PROBLEM: At the line containing "Iscriviti (281, 2223)", begin retyping, and continue word for word until the records below run out.

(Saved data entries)
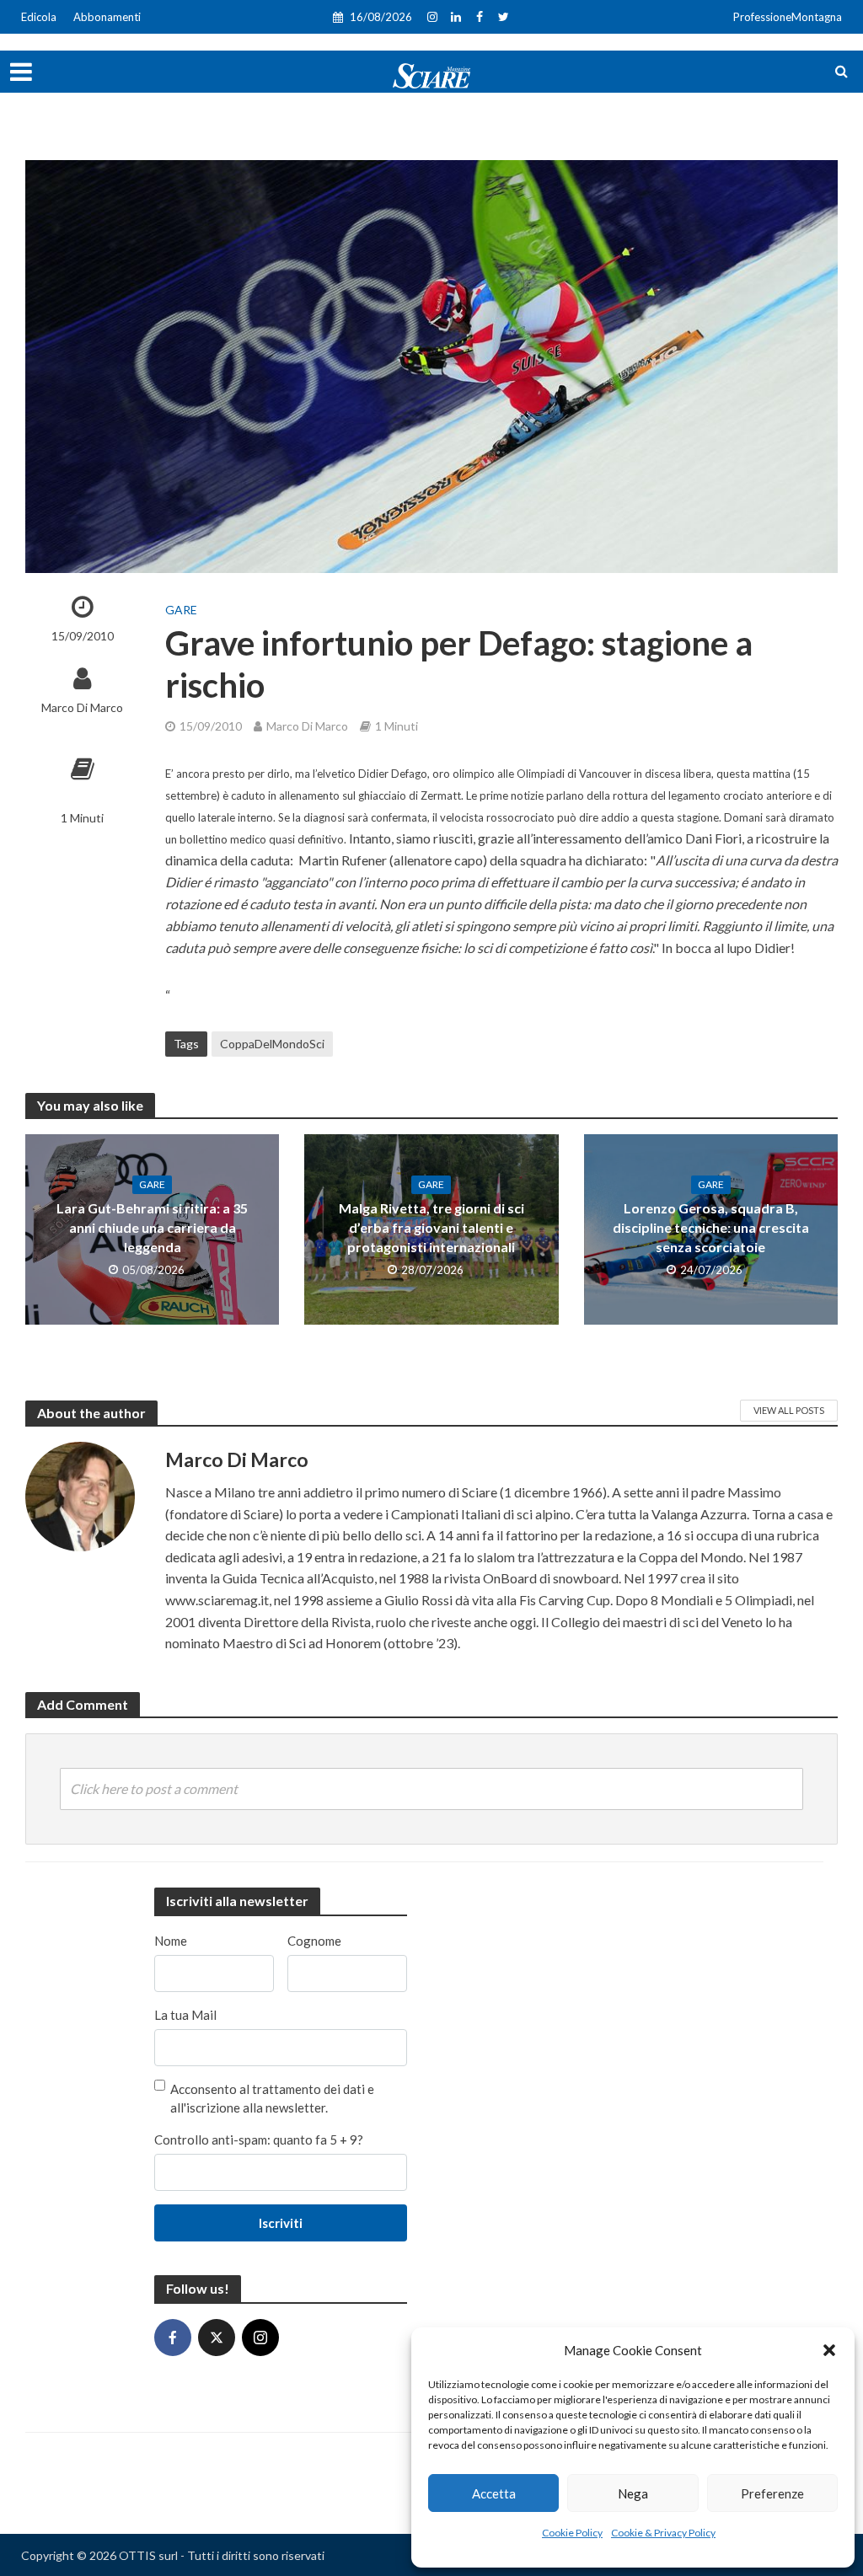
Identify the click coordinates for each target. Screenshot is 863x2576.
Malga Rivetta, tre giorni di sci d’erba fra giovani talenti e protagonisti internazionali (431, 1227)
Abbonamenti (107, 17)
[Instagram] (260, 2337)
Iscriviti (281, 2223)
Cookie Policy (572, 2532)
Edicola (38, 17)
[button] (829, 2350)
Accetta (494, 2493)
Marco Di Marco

YOUR SOLUTION:
Iscriviti (281, 2223)
Cookie Policy (572, 2532)
Edicola (38, 17)
[button] (829, 2350)
Accetta (494, 2493)
Marco Di Marco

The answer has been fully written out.